W barze kantyny Tamara zamówiła szklankę wody.
Odebrała zamówienie i mocząc usta, rozglądała się po zebranych. Chodziła pomiędzy stolikami przysłuchując rozmową, zastanawiając się jak takich zebranych postrzega szugi.
Słabe mięso?
Nieznaczące robactwo do posług?
Jedzenie?
Zawróciła do baru i zamówiła sałatkę na wynos. Nie dlatego, że była głodna, raczej dlatego by sprawdzić, co i czy może wynieść z obszaru kantyny.
Zanim jednak odeszła, postanowiła przeprowadzić eksperyment. Podeszła do stolika, przy którym siedział samotny garniak.
- Wolne? – wskazała na puste krzesło na przeciwko niego. Koleś albo był nudnym samotnikiem, albo z jakiegoś powodu go unikano. Tamara dopuściła również opcję, że jest jakąś wtyką. Kto wie, może uda się jej oderwać go od cyberowania przez hangout i uzyskania jakichś dalszych informacji?
***
W gabinecie Holla, Mara nie czekając na zaproszenie usiadła na fotelu stojącym na przeciw biurka lekarza.

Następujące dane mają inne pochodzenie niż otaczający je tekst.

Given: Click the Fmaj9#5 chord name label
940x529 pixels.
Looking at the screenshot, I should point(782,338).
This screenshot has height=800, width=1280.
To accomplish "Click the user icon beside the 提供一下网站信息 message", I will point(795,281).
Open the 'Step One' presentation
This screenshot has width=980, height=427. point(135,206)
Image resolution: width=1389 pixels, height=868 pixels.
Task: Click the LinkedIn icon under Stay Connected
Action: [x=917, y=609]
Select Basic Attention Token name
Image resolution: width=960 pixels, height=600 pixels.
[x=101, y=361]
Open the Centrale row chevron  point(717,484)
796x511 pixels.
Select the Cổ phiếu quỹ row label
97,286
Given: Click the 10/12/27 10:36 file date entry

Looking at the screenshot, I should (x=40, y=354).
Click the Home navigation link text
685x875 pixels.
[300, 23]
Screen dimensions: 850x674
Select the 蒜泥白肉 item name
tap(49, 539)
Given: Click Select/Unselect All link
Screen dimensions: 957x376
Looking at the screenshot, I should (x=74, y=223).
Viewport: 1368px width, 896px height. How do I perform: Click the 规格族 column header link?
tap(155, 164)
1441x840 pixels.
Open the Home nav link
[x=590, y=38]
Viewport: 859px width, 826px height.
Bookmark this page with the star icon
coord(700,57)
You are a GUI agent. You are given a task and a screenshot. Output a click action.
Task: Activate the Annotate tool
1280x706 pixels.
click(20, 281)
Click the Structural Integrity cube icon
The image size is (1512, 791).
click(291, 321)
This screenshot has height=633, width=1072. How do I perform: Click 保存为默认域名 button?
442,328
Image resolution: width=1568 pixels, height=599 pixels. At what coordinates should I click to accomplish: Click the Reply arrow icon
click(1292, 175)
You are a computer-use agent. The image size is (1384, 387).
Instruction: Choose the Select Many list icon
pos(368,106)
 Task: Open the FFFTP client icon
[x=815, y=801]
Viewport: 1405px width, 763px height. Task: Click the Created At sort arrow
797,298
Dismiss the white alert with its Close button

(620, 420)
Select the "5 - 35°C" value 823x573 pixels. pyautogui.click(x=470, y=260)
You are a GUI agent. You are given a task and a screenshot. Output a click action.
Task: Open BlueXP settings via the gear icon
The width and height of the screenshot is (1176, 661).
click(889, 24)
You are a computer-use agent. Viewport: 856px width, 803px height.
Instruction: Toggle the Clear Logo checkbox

- Jest pan lekarzem, prawda? – udała głupią by dokończyć -
Doprawdy...czego może chcieć osoba świeżo zarażona wirusem od lekarza? – Mara zadała retoryczne pytanie i spojrzała na Holla jak na idiotę. –
Hmm... może informacji na przyład: w ramach pomocy członkom szanownej Grupy Brzeskiej przesłuchiwania pewnych materiałów zaobserwowałam krwotok z oczu i nosa. Co pan o tym wie? Zdarzało się to u innych osób? Jakie mogą być skutki? Jak wpływa na mnie ten wirus? Zapewne ma pan jakieś informacje i możliwe scenariusze?